Have you checked the mesos-slave and mesos-master logs for that task id?
There should be logs in there for task state updates, including FINISHED.
There can be specific cases where sometimes the task status is not reliably
sent to your scheduler (due to mesos-master restarts, leader election
changes, etc.). There is a task reconciliation support in Mesos. A periodic
call to reconcile tasks from the scheduler can be helpful. There are also
newer enhancements coming to the task reconciliation. In the mean time,
there are other strategies such as what I use, which is periodic heartbeats
from my custom executor to my scheduler (out of band). The timeouts for
task runtimes are similar to heartbeats, except, you need a priori
knowledge of all tasks' runtimes.

Task runtime limits are not support inherently, as far as I know. Your
executor can implement it, and that may be one simple way to do it. That
could also be a good way to implement shell's rlimit*, in general.



On Wed, Jan 21, 2015 at 1:22 AM, Itamar Ostricher <[email protected]>
wrote:

> I'm using a custom internal framework, loosely based on MesosSubmit.
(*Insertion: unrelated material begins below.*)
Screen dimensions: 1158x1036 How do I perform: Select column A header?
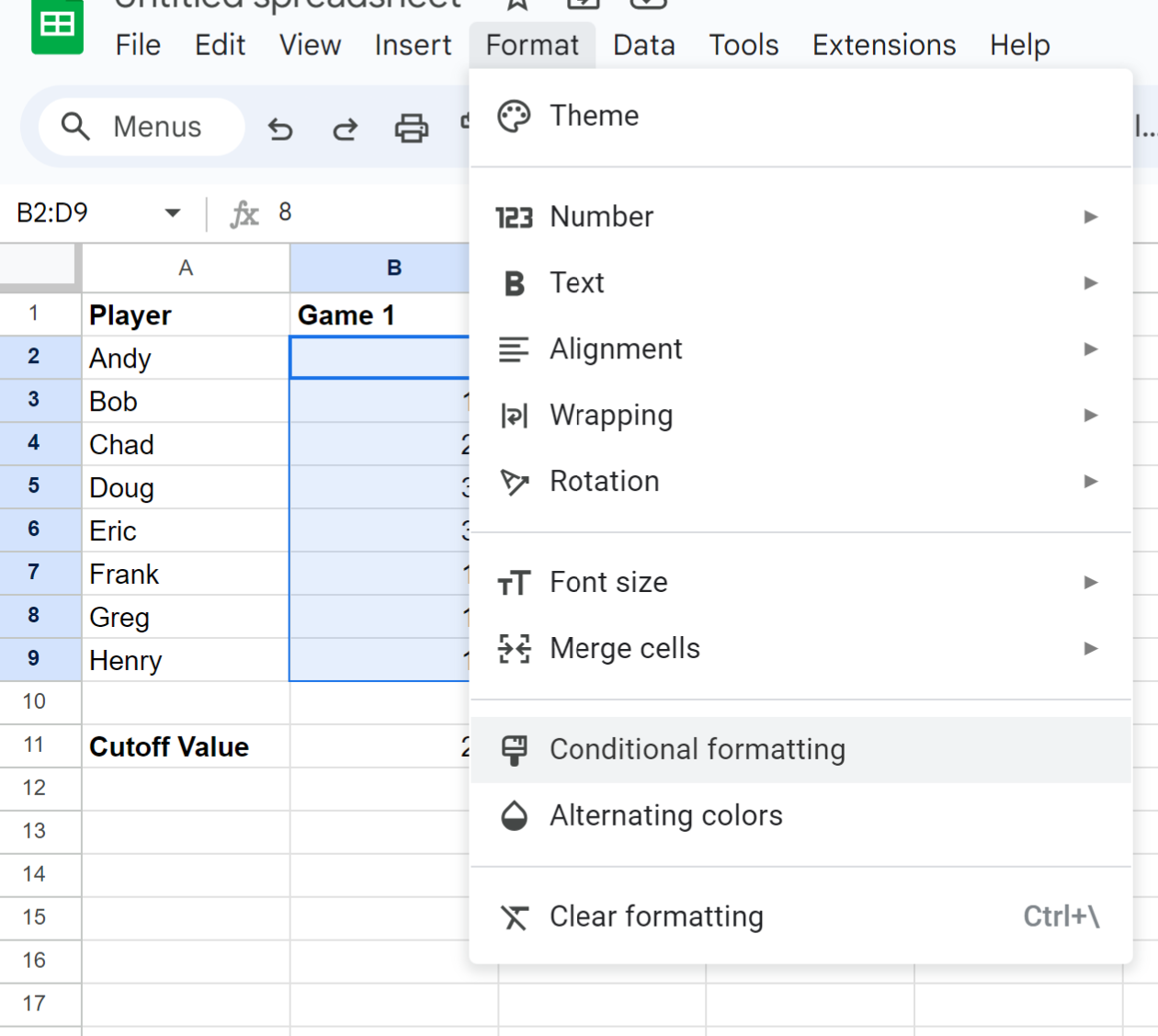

> The phenomenon I'm seeing is something like this:
> 1. Task X is assigned to slave S.
> 2. I know this task should run for ~10minutes.
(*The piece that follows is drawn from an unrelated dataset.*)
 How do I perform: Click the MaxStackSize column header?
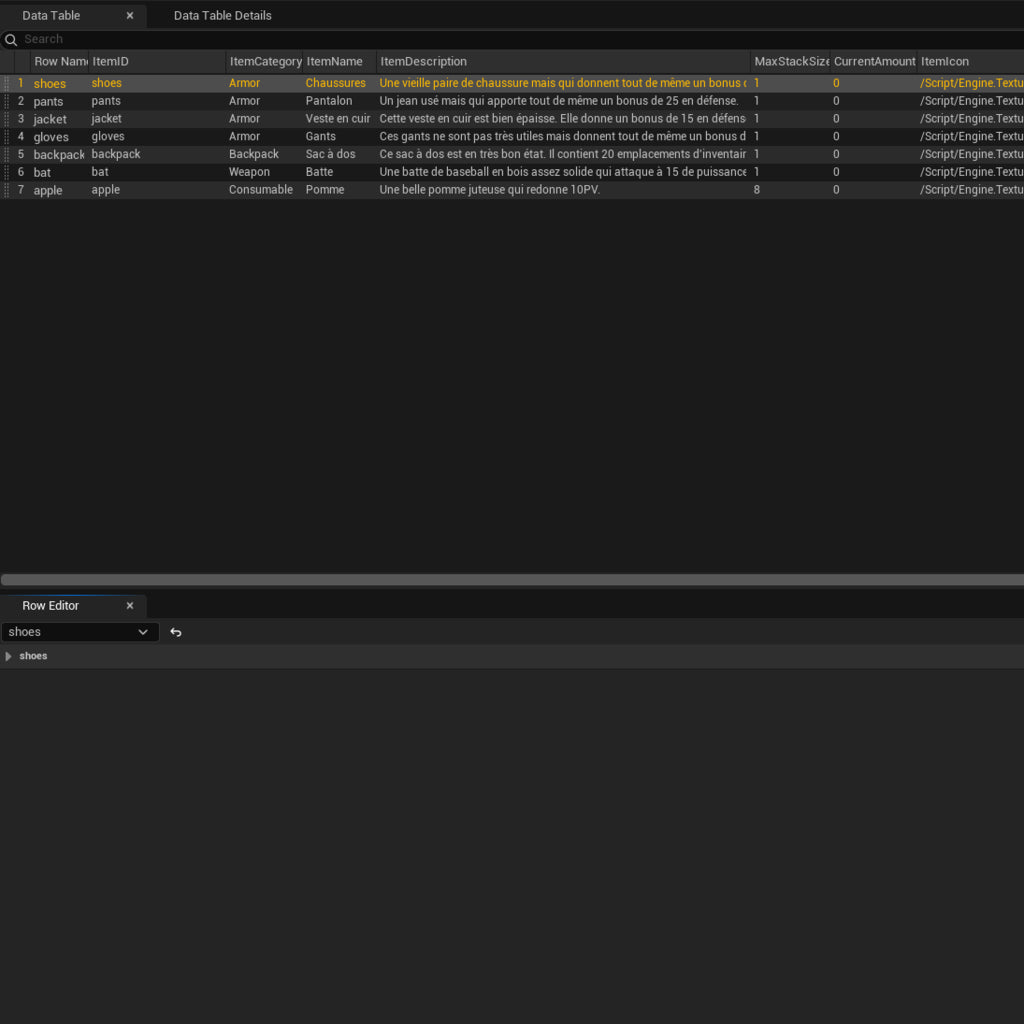coord(790,62)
> 3. On the master dashboard, I see that task X is in the "Running" state
> for several *hours*.
> 4. I SSH into slave S, and see that task X is *not* running. According to
> the local logs on that slave, task X finished a long time ago, and seemed
> to finish OK.
> 5. According to the scheduler logs, it never got any update from task X
> after the Staging->Running update.
>
> The phenomenon occurs pretty often, but it's not consistent or
> deterministic.
>
> I'd appreciate your input on how to go about debugging it, and/or
> implement a workaround to avoid wasted resources.
>
> I'm pretty sure the executor on the slave sends the TASK_FINISHED status
> update (how can I verify that beyond my own logging?).
> I'm pretty sure the scheduler never receives that update (again, how can I
> verify that beyond my own logging?).
> I have no idea if the master got the update and passed it through (how can
> I check that?).
> My scheduler and executor are written in Python.
>
> As for a workaround - setting a timeout on a task should do the trick. I
> did not see any timeout field in the TaskInfo message. Does mesos support
> the concept of per-task timeouts? Or should I implement my own task
> tracking and timeouting mechanism in the scheduler?